**Dataset excerpts**
+ + + +
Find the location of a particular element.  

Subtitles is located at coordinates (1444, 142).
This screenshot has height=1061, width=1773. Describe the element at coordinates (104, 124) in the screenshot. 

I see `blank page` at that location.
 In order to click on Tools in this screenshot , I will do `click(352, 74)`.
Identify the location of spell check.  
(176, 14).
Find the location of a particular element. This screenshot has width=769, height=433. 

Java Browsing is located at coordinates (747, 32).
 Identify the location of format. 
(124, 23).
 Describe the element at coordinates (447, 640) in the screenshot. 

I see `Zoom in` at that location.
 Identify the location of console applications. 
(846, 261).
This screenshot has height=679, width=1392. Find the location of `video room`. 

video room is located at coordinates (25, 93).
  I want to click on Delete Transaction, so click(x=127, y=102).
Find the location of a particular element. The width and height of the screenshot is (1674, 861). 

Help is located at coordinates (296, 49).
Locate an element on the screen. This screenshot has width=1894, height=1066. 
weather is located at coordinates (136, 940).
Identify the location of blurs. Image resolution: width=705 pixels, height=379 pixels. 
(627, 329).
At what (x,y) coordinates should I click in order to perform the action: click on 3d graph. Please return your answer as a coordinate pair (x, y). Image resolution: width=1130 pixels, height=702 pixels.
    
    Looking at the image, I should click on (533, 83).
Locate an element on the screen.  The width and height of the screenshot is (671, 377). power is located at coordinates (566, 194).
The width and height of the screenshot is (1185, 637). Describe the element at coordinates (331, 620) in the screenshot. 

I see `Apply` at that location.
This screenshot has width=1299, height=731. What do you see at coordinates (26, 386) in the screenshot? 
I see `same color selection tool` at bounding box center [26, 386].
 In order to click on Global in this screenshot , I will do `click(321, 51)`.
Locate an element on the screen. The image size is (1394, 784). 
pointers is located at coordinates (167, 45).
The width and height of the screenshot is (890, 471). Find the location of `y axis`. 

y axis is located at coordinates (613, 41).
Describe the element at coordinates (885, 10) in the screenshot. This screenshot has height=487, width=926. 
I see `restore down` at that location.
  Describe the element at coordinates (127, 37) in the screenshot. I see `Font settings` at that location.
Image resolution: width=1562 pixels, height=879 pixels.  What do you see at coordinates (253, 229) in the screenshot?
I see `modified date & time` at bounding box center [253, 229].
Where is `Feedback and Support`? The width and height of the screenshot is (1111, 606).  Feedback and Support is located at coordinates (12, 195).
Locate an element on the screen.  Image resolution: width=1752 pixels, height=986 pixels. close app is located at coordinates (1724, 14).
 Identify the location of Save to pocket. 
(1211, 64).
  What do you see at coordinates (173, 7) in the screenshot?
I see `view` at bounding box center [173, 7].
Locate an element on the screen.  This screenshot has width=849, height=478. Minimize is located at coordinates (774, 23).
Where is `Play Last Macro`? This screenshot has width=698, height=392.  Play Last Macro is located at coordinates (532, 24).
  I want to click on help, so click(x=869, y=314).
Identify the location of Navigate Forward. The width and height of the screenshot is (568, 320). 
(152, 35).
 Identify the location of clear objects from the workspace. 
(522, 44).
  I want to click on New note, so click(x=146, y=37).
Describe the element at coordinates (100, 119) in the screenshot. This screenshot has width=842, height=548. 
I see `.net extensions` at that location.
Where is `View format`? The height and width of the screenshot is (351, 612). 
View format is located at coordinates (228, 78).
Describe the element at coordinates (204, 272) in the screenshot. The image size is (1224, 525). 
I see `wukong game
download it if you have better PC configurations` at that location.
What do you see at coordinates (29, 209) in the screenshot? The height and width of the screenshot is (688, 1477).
+ + + +
**What needs to be done**
Express the stretch of lines from the line that contains "Locate an element on the screen. This" through the line that contains "Looking at the", inclusive, as a JSON list of strings, one per line, leaving out blank lines.

**Answer to this problem**
[
  "Locate an element on the screen. This screenshot has width=1894, height=1066. ",
  "weather is located at coordinates (136, 940).",
  "Identify the location of blurs. Image resolution: width=705 pixels, height=379 pixels. ",
  "(627, 329).",
  "At what (x,y) coordinates should I click in order to perform the action: click on 3d graph. Please return your answer as a coordinate pair (x, y). Image resolution: width=1130 pixels, height=702 pixels.",
  "    Looking at the image, I should click on (533, 83)."
]